El escritor Juan José de Souza Reilly fue testigo de tales excesos, de jóvenes violadas, ancianos arrastrados por sus barbas, hombres golpeados hasta la muerte, mientras ondeaba sobre ellos la bandera argentina. José Mendelsohn confirma las mismas historias, “Pamplinas eran los pogromos europeos, al lado de lo que le hacían los americanos en las comisarías”.
El director del periódico Avantgard, Pinie Wald, fue detenido y torturado, acusado de ser el futuro jefe del gobierno de izquierda que habría de instalarse, una vez que triunfase la revolución.
Si bien esa tarde del sábado 11 de enero, el sindicalista Sebastián Marotta se reunió con Alfredo Vasena para poner fin a la huelga, los desórdenes continuaron en el interior del país, llevando adelante actos subversivos. También se sucedieron las razzias y los actos de violencia, detenciones en masa y tortura dentro de las prisiones, reflejadas en el libro que Wald escribiera en 1928, “Pesadilla”.
Si bien el 13 se levantó la huelga, y las autoridades llegaron a un arreglo entre la patronal y el sindicato, al día siguiente las fuerzas gubernamentales destruyeron las instalaciones del diario anarquista La Protesta y detuvieron a varios líderes sindicales.
A pesar de la renuncia, rechazada, de Dellepiane, se declaró Estado de Sitio.

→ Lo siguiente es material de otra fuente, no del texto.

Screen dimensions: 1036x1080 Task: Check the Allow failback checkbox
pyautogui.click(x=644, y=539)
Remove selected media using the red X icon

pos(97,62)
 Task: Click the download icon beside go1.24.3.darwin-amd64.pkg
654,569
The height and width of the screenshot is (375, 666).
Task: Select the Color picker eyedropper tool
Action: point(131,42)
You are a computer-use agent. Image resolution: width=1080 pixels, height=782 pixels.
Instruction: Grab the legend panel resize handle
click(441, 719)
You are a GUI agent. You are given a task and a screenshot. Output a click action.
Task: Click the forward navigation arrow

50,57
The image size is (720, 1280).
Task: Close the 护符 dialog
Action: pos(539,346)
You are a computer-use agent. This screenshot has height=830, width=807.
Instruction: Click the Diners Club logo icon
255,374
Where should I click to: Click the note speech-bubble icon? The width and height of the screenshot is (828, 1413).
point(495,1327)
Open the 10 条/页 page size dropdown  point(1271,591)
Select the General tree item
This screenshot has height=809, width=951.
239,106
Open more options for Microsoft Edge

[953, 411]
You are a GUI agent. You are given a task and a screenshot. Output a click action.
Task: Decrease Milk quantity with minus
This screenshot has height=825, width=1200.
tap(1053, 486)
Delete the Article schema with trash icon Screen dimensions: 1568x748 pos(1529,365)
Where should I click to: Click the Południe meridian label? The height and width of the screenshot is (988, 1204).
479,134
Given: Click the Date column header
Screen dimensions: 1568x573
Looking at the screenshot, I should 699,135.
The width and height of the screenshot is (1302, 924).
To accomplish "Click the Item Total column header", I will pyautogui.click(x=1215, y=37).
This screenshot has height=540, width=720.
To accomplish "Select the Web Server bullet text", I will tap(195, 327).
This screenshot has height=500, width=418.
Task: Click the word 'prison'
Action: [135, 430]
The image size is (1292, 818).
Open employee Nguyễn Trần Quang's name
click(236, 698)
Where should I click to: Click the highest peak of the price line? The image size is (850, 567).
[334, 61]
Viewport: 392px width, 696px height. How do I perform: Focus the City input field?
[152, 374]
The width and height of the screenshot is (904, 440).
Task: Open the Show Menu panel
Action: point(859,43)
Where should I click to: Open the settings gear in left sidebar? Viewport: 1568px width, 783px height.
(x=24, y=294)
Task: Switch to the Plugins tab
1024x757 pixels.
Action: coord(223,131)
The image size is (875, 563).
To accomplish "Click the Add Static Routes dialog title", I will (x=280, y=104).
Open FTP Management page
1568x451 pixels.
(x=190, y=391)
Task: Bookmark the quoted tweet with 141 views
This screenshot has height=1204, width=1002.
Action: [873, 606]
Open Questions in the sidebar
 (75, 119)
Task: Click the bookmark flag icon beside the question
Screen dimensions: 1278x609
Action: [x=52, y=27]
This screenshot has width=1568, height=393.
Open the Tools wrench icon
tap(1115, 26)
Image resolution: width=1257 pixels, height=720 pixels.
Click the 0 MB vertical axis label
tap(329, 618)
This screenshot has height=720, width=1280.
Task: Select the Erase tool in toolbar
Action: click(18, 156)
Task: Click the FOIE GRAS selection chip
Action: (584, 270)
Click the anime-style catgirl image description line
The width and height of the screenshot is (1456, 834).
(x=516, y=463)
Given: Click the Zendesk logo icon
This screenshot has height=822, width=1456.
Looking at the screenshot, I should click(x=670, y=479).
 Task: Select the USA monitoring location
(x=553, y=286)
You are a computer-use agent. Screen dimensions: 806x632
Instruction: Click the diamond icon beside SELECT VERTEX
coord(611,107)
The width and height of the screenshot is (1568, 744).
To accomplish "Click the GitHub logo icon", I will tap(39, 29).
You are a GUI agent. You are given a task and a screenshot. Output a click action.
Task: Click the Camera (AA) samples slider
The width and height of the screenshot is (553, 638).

En tales condiciones se produjo un segundo pogromo en el barrio del Once. Los muertos se acumularon en el arsenal del Ejército, donde trabajaba el teniente Juan D. Perón. Según la embajada americana fueron 179 los cadáveres de rusos judíos que no habían sido sepultados.
Los periódicos oficialistas acusaban a una minúscula minoría de las barbaridades cometidas. Eran, según ellos, “el 1,17 % de la población”, cifra que coincidía con los números de israelitas censados en 1914. La Época se caracterizó por haber publicado 12 editoriales antisemitas en escasos tres meses.
En épocas de pasiones desatadas, se mezclan intereses, necesidades y prejuicios.
A los reclamos para mejorar las condiciones de trabajo, se sumó las intenciones desestabilizadoras de bolcheviques y ácratas que llevaban adelante actos de desestabilización. El gobierno tuvo miedo de estar viviendo una revolución como la rusa, y algunos grupos represores cayeron en la trampa del prejuicio e incriminación a todo un grupo religioso, que no tenía culpa de la ideología de algunos de sus miembros. También había comunistas y ácratas entre los catalanes, gallegos, alemanes y franceses que habían llegado como “hombres de buena voluntad”, pero era mejor atacar al grupo más fácil de distinguir.
Por su parte es interesante conocer las opiniones de dos participantes de esta tragedia.
El presidente Irigoyen con su habitual parquedad, solo dijo: “Querían arrastrarme a reprimir a sangre y fuego”.
El general Perón, más locuaz, fue testigo y participe de la represión (al igual que lo sería en la represión de los trabajadores del Chaco). “Se trataba de una conspiración internacional muy bien montada”, afirmó el entonces teniente, “a punto tal que esa misma semana estallaron en Berlín las Revueltas Espartaquistas (movimiento revolucionario marxista, que en enero del XIX trató de tomar el Berlín)”. Las refriegas callejeras fueron reprimidas por las Freikorps, grupos de choque de derecha, muy semejante a nuestra Liga Patriótica. En esos días fue fusilada Rosa de Luxemburgo.
La xenofobia obnubiló al bando represor, que dio rienda suelta a su odio, dejándose llevar por los prejuicios antisemitas que afloraban en Europa y Estados Unidos. Sin embargo, Argentina fue el único país latinoamericano donde se expresó este prejuicio con una violencia unisita y con la no tan secreta anuencia del gobierno, ya que ninguno de estos crímenes fue punido; una herida abierta en la honra nacional que nunca fue debidamente reconocida, y menos aún, resarcida.